Шрифт:
– Да. Но, вы только представьте себя на месте этого мальчишки! – обращалась Виктория к группе, – только что потеряв мать, расстаться с любящим отцом, разлучиться с братом и сестрами! Потом какие-то далекие дядя с тетей, с кучей своих детей, со службами и тренировками! – хмурила брови Вика, а сама еле сдерживала смех! – не обижайтесь, ребята, но так и есть, вы та еще парочка! Вы все, – заглядывала она каждому присутствующему не просто в глаза, а буквально в душу, – представьте себя на месте этого ребенка! – она выждала долгую паузу, покуда все не начали ерзать и покашливать. —Легко ли вам было бы сказать взрослым вслух: возьмите меня себе! Легко? Словно вы экспонат на выставке и просите вас приобрести, или хуже – словно вы товар на витрине, да не качественный, с брачком или б/у, но еще ничего… верно? Это гадко. Не все дети способны сказать такое, хотя прокручивать эти слова будут миллионы раз «Возьмите меня!», «Выберете меня!», «Спасите меня!», «Любите меня!». Я не для примера вам говорю так мучительно, я точно знаю! Поймите, чтоб сказать это вслух, нужна не просто храбрость или наглость! Нет. Нужно доверие к взрослым, которые могут их снова предать, подвести, ранить.

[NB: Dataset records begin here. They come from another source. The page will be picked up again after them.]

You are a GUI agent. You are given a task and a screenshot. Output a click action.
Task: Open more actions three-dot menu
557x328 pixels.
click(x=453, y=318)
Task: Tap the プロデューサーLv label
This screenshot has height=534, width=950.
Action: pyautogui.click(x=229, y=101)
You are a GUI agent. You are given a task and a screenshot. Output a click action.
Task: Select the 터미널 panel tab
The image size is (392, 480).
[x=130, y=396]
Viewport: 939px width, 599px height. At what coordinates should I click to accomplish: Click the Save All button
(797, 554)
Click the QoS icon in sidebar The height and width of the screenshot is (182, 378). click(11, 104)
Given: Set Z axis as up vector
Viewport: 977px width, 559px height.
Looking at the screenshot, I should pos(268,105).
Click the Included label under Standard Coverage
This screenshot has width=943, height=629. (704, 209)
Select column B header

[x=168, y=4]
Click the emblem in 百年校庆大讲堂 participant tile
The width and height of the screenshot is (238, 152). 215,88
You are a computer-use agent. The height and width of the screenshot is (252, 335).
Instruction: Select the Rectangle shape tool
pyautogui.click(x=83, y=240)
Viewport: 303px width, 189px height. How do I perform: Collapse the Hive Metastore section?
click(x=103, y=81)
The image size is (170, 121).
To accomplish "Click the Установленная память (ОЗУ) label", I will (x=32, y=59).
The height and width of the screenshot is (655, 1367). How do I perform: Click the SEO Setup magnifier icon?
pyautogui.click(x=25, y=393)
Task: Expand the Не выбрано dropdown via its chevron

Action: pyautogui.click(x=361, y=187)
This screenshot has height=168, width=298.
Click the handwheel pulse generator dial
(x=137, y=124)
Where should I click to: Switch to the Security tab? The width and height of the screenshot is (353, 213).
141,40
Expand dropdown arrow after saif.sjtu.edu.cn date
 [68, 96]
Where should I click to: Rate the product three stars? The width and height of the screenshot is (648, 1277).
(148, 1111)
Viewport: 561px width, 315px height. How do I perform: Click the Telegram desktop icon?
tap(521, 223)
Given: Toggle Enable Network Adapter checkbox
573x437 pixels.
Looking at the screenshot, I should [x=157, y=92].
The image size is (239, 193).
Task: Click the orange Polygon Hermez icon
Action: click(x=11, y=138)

Нужно доверие к миру, к самой жизни и судьбе, чтоб сказать такое вслух, понимаете? – Виктория ни одного занятия не проводила, без подобных примеров и уточнений, Ли называла их «погружениями». Как уж у куратора получалось, но все в группе, словно снимали розовые очки час за часом, тест за тестом, встречу за встречей и день за днем! Даже Ли казалось, что она все это знает, все понимает, все чувствует, но теперь она с каждым уроком здесь все больше смотрела на Мэтти без тех самых очков самоуверенности, что ей все известно.
– Простите, вы действительно похожи и я перепутала детали истории. Но, сути это не меняет, – продолжала Алла, глядя на Ли в упор. – Ты мизантроп, но не просто жаждущий плюнуть всем людям в рожу, а тот, который просто тихо готов удалиться и более – никому при этом не помешав. Ты страдаешь, находясь здесь.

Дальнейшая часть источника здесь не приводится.